Endoscopic carpal tunnel release is a means of dividing the ligament that is placing too much pressure on the median nerve from the inside out. It involves a smaller incision and a slightly faster recovery, but usually requires general anesthesia or intravenous sedation. Open carpal tunnel surgery involves a longer incision, but can be performed under local anesthesia. This may be a better option for patients who are at higher risk for complications during general anesthesia. In the long run, both approaches yield similar results.

Rarely, a patient scheduled to undergo endoscopic carpal tunnel surgery ends up being converted to an open approach. The most common reason for this is the inability to get a clear view of the ligament through the camera at the time of surgery, usually because of swollen tissue or unusual anatomy. Both are outpatient procedures.

You will have a light bandage covering the incision that permits immediate wrist and hand motion. You will be encouraged to periodically move your fingers into a fist and straighten them out in order to prevent stiffness.

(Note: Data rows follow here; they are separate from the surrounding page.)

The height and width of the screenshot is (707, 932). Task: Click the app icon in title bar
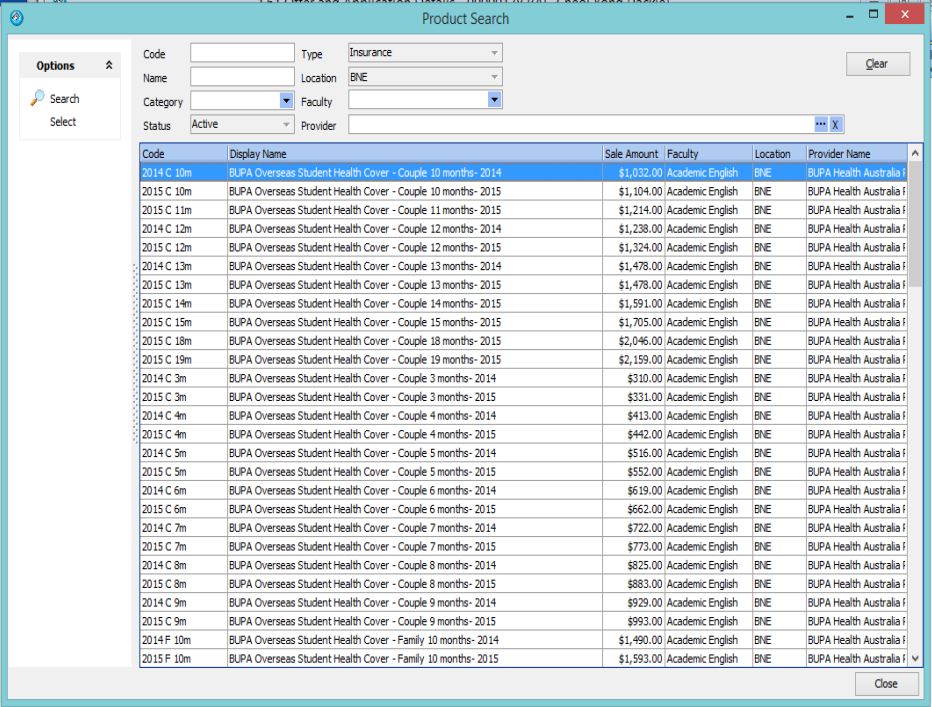click(15, 18)
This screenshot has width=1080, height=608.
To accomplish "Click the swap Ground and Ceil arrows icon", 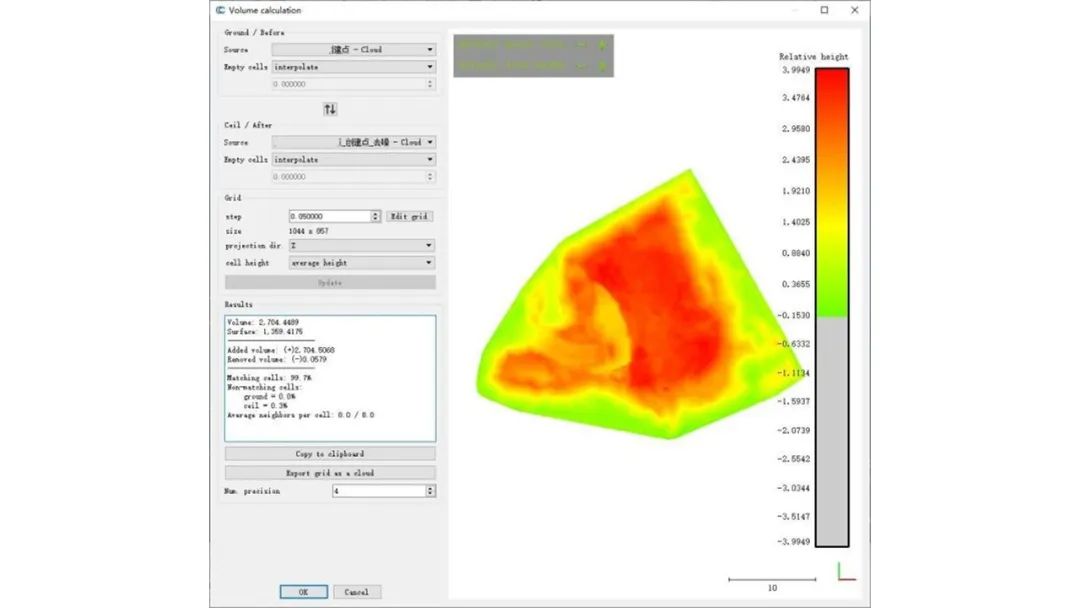I will (329, 108).
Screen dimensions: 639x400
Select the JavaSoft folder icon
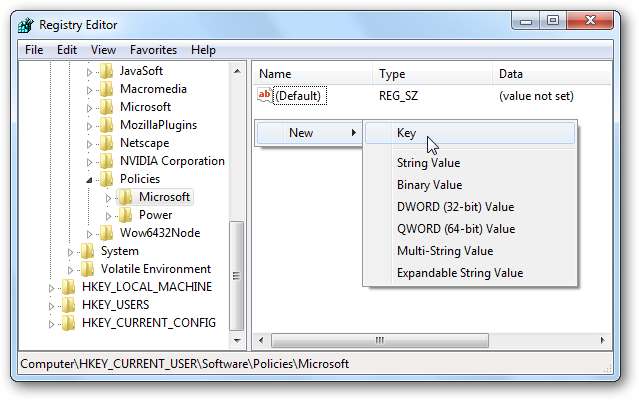[x=106, y=71]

It is important to ice and elevate the operated hand to limit swelling.

Most patients will have the option of removing the surgical bandage 3 days after surgery and replacing it with a fabric bandaid. For the first 4 weeks after surgery, you should avoid forceful gripping, grasping, bearing weight, or lifting heavy items with your operated hand. Typing, operating a mouse or phone, and driving (if not requiring narcotics for pain) are permissible the day after surgery. The incision should be kept dry until healed, usually 1-2 weeks.

Formal hand therapy is rarely necessary after carpal tunnel surgery.

Patients with mild to moderate cases of CTS will notice relief from symptoms shortly after surgery. Patients with more advanced cases may not notice a difference in symptoms for several months. In the most severe cases, surgery may not yield an appreciable difference in symptoms, but is the best way to prevent any more damage to the nerve. If there is an underlying neurologic disorder, diabetes, or neck arthritis, residual symptoms may be related to these conditions.

Patients with sedentary jobs may return to work as early as one day after surgery. Patients whose job description entails heavy lifting or repetitive loading of the hand or wrist will require anywhere from 2-6 weeks off from work.

Although there is a lot of variability, most patients can comfortably resume athletics at 4-6 weeks from the time of surgery. Although the incision can get wet in the shower after the suture is removed, it is best to avoid immersing it in pool, ocean, lake, or river water for a full 3 weeks after surgery.

Incisions on the palm side of the hand tend to stay sore for longer than incisions elsewhere on the body. The incision is often a bit raised, firm, and tender in the early stages of healing. Once the suture has been removed, massaging the incision for several minutes daily with vitamin E oil or moisturizer can help smooth out the incision and render it less sensitive.

Silicone adhesive scar sheets can be purchased online or at many pharamcies. When placed on the scar during sleep, silicone can help with scar healing and desensitization. This regimen can be carried out for several weeks after surgery as needed.

Regardless of an endoscopic or open approach, some patients undergoing carpal tunnel surgery experience pillar pain. Pillar pain is postsurgical pain at the base of the hand on the palm side. It is considered normal for the first 2-6 weeks after surgery. If symptoms of pillar pain are present beyond 3 months from the time of surgery, I may prescribe formal hand therapy to help reduce swelling and discomfort, and to restore grip strength.

I may also recommend workup for other conditions that sometimes account for persistent pain after carpal tunnel surgery, such as wrist or thumb arthritis.

Carpal tunnel release is a time-proven and reliable procedure to address one of the most common conditions of the hand. The recovery is reasonable, and the risk of recurrence is low. Depending on your occupation and recreational interests, patients are expected to return to full activity between 2-6 weeks.